Exercise requirements:
**A.** Give each year named in the article on sex education in Ontario schools, listing each one only once.
**B.** Pick up the article on sex education in Ontario schools after its last sentence and continue it.

Ontario’s LGBTQ+ youth are at risk and the provincial school system’s state of flux is causing further damage.
Sex education has been a prominent discussion in Ontario since Kathleen Wynne implemented the new curriculum in 2015. In August of 2018, an interim health curriculum for elementary schools was implemented which reverted course content to the 2010 curriculum. High schools are still abiding by the 2015 version but that does not guarantee that is what is being taught in high school classes.
According to Egale, 64 per cent of LGBTQ+ students reported feeling unsafe at school, in comparison to 15 per cent of non-LGBTQ+ students.
Multiple LGBTQ+ resources centres report at least half of LGBTQ+ students have thought about suicide and are 14x more likely commit suicide than non-LGBTQ+ folk.
The Canadian Mental Health Association found 47 per cent of transgender youth in Ontario had thought about suicide and 19 per cent had attempted suicide.
After speaking to some LGBTQ+ graduates of the Ontario school system, there is a common sentiment that sex education was not adequately taught.
Jess Callaghan, who is a queer, non-binary individual that graduated high school in 2009, said they didn’t learn what dental dams were until they played a game of Cards Against Humanity with their friends years later.

Dataset excerpt:

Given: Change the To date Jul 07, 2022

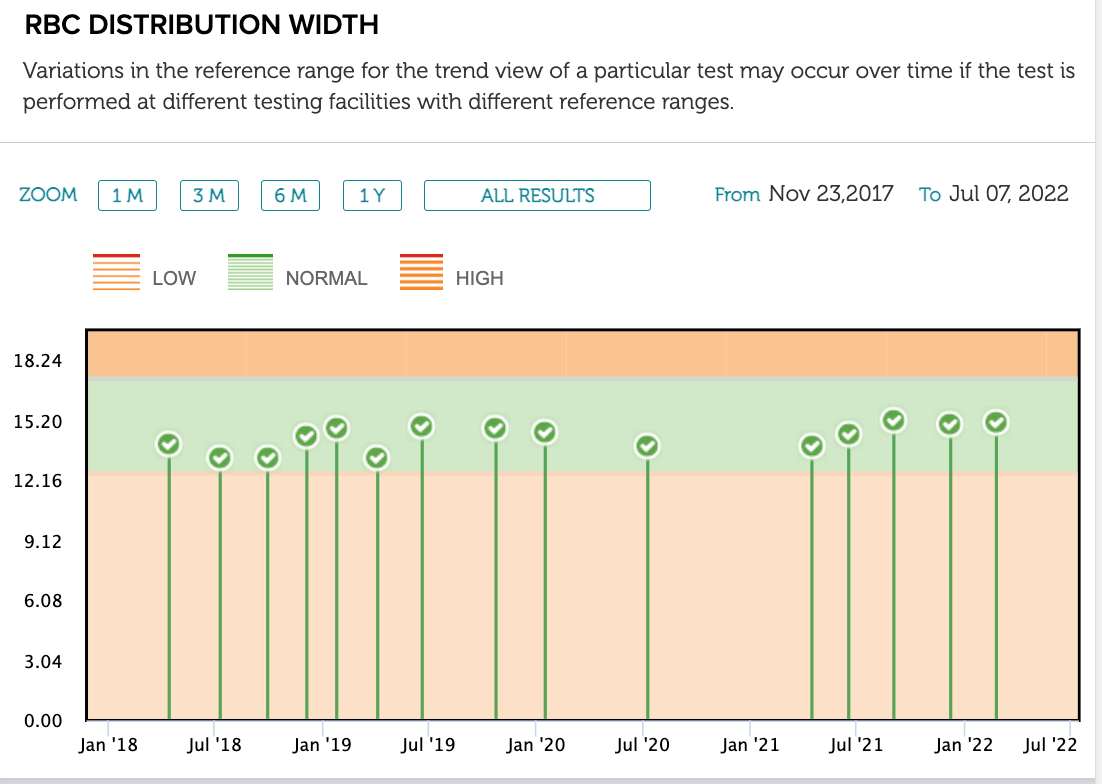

Written responses:
**A.** 2015, 2018, 2010, 2009

**B.**
Aisha Bogovic, a gay woman who graduated high school in 2015, said she suppressed her sexuality for years because of “heteronormative sexual scripts that were perpetuated in the classroom.”
Both Callaghan and Bogovic said they researched sex outside of the classroom. However, Bogovic said that “looking for information on the internet can lead to [youth] being misinformed and can result in negative consequences.” With all the misinformation on the internet, it is important that youth are given adequate sexual education.
Daniel Grew, who is a bisexual man that graduated high school in 2016, said that his perception of sex was created because of porn and media.
“TV shows, movies, all drove my ideas of how it was supposed to be,” Grew said.
The 2015 sex education curriculum attempted to be more inclusive to LGBTQ+ folks by bringing the discussion of gender identity and sexual orientation to the curriculum. However, some teachers did not feel like they had the resources to adequately support their LGBTQ+ students.
Out of the three Ontario teachers interviewed for this story, every single one of them said they did not have the resources to support the LGBTQ+ youth in their classroom.
A high school gym teacher
located in York Region, who wished to remain anonymous due to the sensitivity of this subject, said some of her cohorts have yet to adapt to the 2015 sex education curriculum despite it being implemented three years ago.
There are no firm regulations in place to ensure that teachers are teaching the updated curriculum. And parents are not likely to check in for physical education classes either
“I have had parent-teacher-interview nights where I have sat there and I’ve done absolutely nothing because there are no parents that have come to see me. And if they do, they’re like ‘oh we just popped by because the math teacher wasn’t available,’” she said.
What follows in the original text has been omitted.